We have an mbean running in production tomcat server (installed on Linux) which picks up xml feeds and sends for further processing. The problem crops up when the mbean has to process special characters which are replaced by '??' marks. The same code is available in the local dev and QA servers which works fine though the OS version, the tomcat version are all same. The part of code which reads the xml feed and send to a JMS Q is pasted below:
StringBuffer article = new StringBuffer(); InputStreamReader is = new InputStreamReader(new FileInputStream(pendingFile), "utf-8"); int data; while ((data = is.read()) != -1) { article.append((char)data); } is.close(); is = null; log.debug("Read in \n" + article.toString()); try { js.writeTextMessage(article.toString(), "server", hostName, processor); } catch (JMSException je) { log.error("jms exception: " + je.getMessage()); // server probably shutdown this.stop(); return; } The above code reads the files from "pending file" , appends it to Stringbuffer, reads the file to a log and posts to JMS queue.

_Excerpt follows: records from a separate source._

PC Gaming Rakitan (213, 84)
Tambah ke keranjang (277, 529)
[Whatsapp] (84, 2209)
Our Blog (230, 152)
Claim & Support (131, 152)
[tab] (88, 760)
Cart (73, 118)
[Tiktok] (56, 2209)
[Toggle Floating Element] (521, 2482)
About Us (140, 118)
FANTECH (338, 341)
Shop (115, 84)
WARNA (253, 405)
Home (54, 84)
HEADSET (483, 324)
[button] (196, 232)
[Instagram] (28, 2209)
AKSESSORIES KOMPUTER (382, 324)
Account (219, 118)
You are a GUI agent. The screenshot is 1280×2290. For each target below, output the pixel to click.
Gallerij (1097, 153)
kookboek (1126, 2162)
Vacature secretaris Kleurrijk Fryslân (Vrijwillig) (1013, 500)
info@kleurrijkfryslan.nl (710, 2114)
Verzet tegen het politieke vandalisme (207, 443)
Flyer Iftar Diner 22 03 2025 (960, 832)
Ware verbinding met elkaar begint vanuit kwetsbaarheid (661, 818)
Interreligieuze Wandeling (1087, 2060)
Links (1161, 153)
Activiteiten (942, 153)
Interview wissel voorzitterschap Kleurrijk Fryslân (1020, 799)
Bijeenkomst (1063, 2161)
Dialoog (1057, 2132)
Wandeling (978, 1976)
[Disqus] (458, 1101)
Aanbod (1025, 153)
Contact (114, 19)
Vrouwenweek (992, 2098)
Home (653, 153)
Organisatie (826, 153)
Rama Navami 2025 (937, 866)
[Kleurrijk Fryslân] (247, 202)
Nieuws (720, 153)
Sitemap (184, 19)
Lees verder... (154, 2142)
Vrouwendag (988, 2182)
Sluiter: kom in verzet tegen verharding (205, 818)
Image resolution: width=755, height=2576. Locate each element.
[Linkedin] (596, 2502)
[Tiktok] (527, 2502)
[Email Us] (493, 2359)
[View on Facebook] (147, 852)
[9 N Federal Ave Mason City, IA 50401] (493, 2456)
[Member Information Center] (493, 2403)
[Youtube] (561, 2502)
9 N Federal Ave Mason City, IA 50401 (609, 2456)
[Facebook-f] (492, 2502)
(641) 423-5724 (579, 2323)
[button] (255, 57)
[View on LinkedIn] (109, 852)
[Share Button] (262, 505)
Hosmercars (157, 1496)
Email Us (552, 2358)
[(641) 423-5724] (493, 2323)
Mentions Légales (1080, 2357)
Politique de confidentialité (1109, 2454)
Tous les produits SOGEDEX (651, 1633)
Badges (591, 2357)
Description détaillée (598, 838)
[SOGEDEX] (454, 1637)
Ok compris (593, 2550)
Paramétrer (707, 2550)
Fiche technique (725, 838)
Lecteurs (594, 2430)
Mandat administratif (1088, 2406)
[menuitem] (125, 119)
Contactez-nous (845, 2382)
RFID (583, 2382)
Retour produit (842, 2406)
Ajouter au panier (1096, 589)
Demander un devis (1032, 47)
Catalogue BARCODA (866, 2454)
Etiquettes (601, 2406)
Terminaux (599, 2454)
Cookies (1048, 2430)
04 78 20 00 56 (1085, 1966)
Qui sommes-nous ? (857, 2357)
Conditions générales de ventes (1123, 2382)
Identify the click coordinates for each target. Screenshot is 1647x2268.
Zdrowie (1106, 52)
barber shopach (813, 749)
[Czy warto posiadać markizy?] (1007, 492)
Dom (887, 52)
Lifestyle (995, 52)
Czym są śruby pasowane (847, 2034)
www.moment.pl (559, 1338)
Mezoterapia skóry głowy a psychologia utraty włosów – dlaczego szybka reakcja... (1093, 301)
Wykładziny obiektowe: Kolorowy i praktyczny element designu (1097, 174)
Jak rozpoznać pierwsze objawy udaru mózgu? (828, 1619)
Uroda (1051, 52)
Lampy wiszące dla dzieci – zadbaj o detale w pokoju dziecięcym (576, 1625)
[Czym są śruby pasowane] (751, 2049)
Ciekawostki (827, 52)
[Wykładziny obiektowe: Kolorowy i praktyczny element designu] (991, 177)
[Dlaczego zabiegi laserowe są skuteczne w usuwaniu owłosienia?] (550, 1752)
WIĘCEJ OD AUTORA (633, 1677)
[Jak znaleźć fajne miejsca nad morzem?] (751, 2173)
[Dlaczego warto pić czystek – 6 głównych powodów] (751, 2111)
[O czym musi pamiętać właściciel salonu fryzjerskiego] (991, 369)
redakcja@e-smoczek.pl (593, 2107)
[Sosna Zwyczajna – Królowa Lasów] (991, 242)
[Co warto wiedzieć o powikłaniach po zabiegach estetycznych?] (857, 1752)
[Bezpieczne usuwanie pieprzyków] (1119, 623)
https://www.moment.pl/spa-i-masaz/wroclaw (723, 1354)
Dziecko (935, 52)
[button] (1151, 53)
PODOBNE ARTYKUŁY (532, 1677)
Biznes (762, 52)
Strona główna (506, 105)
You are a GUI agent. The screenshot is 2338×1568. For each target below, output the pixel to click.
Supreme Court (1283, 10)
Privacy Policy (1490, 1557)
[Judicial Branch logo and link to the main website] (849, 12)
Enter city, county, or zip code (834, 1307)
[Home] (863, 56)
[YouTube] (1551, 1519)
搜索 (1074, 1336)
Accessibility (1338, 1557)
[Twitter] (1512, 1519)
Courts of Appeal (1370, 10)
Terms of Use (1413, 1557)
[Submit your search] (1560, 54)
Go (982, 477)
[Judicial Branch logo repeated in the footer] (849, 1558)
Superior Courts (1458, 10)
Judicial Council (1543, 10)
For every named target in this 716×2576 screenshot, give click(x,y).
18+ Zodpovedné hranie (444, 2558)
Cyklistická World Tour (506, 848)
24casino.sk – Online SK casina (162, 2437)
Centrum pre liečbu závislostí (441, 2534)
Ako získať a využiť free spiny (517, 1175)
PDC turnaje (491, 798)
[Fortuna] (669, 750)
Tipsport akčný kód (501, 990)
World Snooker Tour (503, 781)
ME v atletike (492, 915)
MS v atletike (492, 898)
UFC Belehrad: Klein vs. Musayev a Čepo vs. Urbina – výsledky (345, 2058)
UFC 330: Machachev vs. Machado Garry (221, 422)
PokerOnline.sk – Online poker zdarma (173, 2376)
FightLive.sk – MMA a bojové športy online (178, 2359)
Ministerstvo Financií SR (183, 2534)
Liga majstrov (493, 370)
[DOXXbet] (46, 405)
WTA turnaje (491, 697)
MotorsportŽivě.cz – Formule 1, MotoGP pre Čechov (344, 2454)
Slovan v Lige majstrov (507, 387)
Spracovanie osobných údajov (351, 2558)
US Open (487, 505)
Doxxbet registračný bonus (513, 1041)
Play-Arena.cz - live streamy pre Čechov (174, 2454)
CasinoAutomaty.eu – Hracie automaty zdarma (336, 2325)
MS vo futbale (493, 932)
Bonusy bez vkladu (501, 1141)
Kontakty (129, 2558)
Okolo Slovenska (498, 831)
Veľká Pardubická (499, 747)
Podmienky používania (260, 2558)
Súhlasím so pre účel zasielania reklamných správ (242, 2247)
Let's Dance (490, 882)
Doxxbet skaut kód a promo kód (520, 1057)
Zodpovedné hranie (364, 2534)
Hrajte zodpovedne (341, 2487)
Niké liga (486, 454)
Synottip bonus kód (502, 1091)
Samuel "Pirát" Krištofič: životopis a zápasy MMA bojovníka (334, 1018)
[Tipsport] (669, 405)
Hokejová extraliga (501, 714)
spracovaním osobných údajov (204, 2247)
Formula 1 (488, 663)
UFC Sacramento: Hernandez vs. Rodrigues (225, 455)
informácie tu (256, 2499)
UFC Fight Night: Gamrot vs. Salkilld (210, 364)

The log file displays the special charas as ?? 'Only in Prod' The Xml feed with special characters is as below:
<?xml version="1.0" encoding="UTF-8"?> <hedline> <hl1> Hotelliyöpymiset: Missä hinta ja palvelu vastaavat toisiaan (tai eivät) - asiakastyytyväisyyden huippukaupungit </hl1> </hedline>* We tried all the possibilites which include:
- URI encoding to utf-8 in server.xml for tomcat.
- verified the LANG environment variable is en_US.UTF-8 on linux.
- verified that the xml file has default encoding as UTF8 without BOM.
We are unable to find whether the cause is with Tomcat server or Linux OS. Please help.